Cheguei a consultar um médico para saber quanto ficaria a operação particular. A cirurgia ficaria caríssima e tentei de tudo para operar particular, mas quando conseguia uma resposta positiva, tudo se emaranhava e dava errado na última hora. Eu via as coisas se encaminhando para o pior, e nada parecia dar certo. Após três semanas de internação, faltava apenas um exame para que ela fosse operada por vídeolaparoscopia, e ela se preparou para ele ficando mais de um dia de jejum, obedecendo ao critério injusto e cruel dos hospitais públicos.
No dia do exame, fui perguntar aos enfermeiros da ala cirúrgica por que estavam demorando tanto para levá-la, e eles disseram que eu ficasse calma, pois o exame seria realizado naquele dia. Meia hora depois, o enfermeiro veio me dizer que não sabia o motivo, mas que o exame não seria mais realizado, e como só havia um médico no hospital que fazia aquele exame, e como ele só trabalhasse uma vez por semana, decidiram fazer a cirurgia aberta, devido à urgência do caso dela. Mal pude acreditar no que estava ouvindo!
No início da semana seguinte, levaram-na para a cirurgia, e após seis horas, sabíamos que algo tinha dado errado. Quando ela voltou, assim que a olhamos, percebemos que ela não estava bem. Daí, foi apenas decadência. Passei a noite seguinte com ela, e ela teve muitas dores, e uma forte hemorragia (lembrei-me das lágrimas de sangue do sonho). Além disso, pegou pneumonia.
Ontem, ela estava ainda pior. Não conseguiram conter a hemorragia, e pensavam na possibilidade de entubá-la. Só pedi que aliviem o sofrimento dela. Não acho que ela vá sair viva dessa experiência.

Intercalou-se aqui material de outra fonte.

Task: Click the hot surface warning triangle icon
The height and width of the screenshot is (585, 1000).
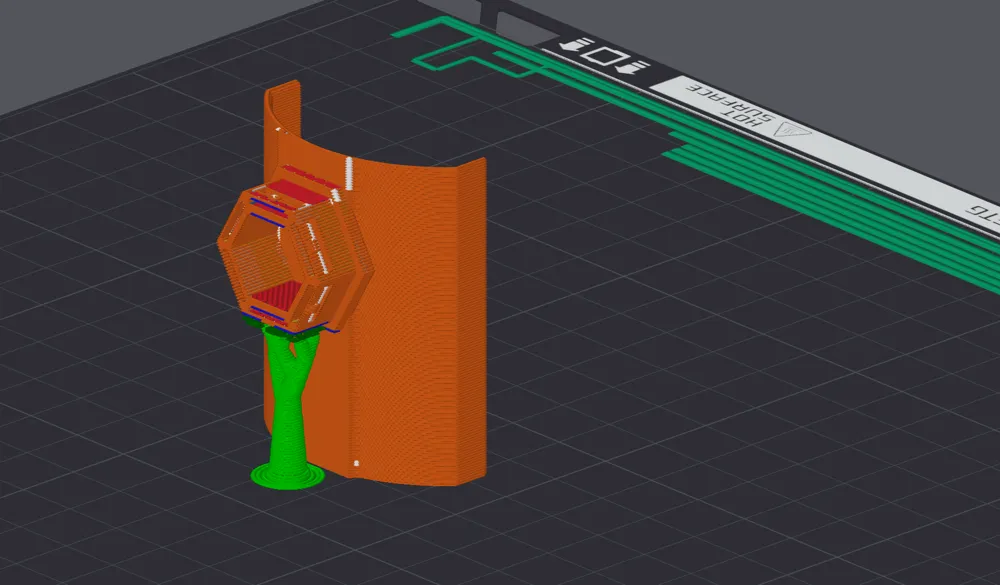Action: [x=791, y=130]

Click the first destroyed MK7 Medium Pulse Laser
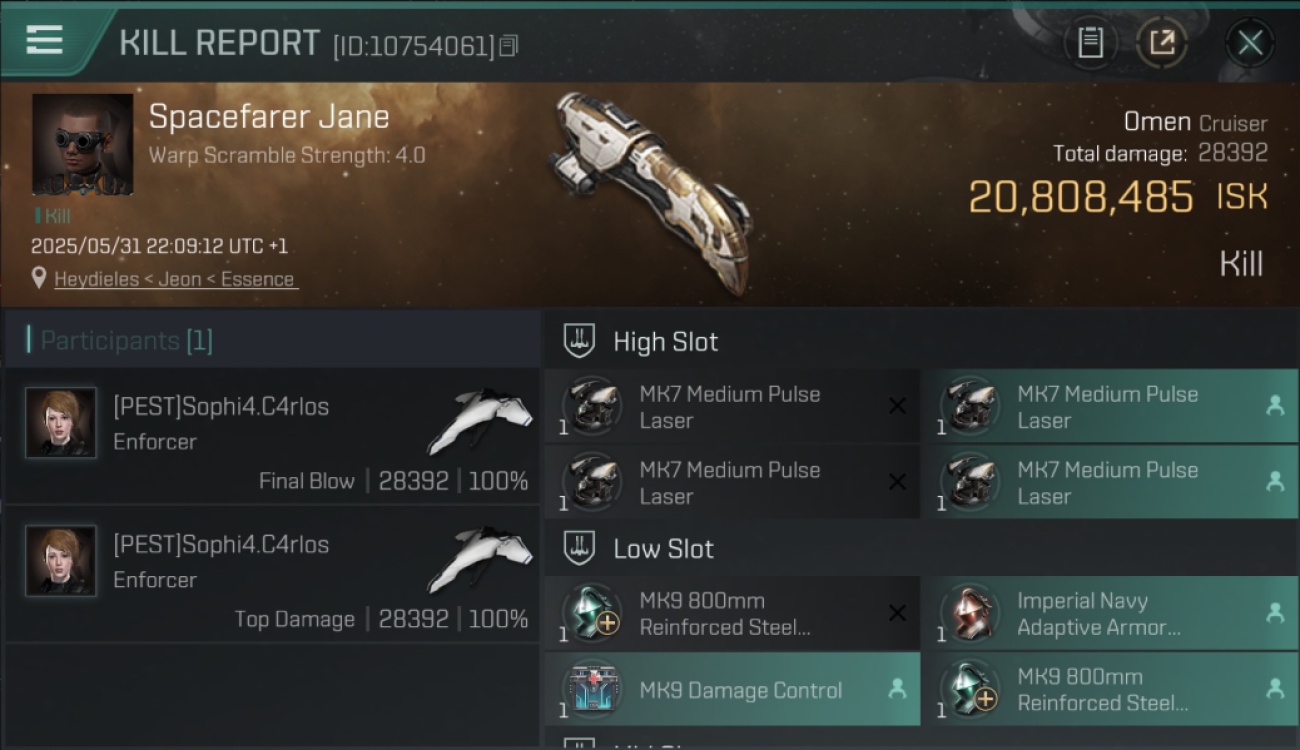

Não peço que ela viva. Ela tem 85 anos de idade, e está doente demais para que possa viver. Há muito deixei de acreditar em milagres. Só peço que ela não sinta dores, apague, não veja nem sinta mais nada. Ontem, quando segurei a mão dela, apesar da aparência ausente, ela apertou minha mão com tanta força, que tive que sair do quarto. Parecia querer me dizer que estava ali, que estava viva.
Ela não vai passar o natal conosco, exatamente como me disse no sonho, mas por que tanto sofrimento? O destino nos levou a exatamente ao momento que vivemos agora, apesar de todo o meu esforço e toda a minha angústia. Só espero que ela não demore muito a deixar este mundo, que seja logo, pois ela não merece sofrer tanto.
Minha mãe é uma amante da vida e da simplicidade. Às vezes, chegava a ser até mesmo 'coquete,' tal a maneira leve e superficial com que encarava as vicissitudes. Jamais lamentou as coisas que não podia mudar, e nem mesmo a morte de alguém querido a deixava triste por mais que algumas poucas horas. Minha mãe sempre aceitou a vida como ela é, e sempre ergueu a cabeça e seguiu em frente, mesmo diante das maiores dores.
Quando todos estávamos sofrendo e lamentando a morte de meu sobrinho, ela era a única que parecia serena e leve. Minha mãe simplesmente nunca ficou 'de luto.' Viveu a vida como quis, fazendo sempre o que desejou, e as pessoas geralmente não aceitam este tipo de atitude; acham que devemos sempre viver 'para alguém,' cumprindo obrigações, mas após criar seus cinco filhos, ela libertou-se de qualquer obrigação para conosco ou para com qualquer outra pessoa. às vezes eu a achei egoísta, mas depois compreendi a sabedoria de sua atitude. Ela jamais fez da vida, um drama.
Dizia sempre que a vida é linda, maravilhosa e muito curta, e que não devemos desperdiçar um minuto sequer com lamentações e tristezas. Desculpe-me, mãe, mas eu não consigo ser assim.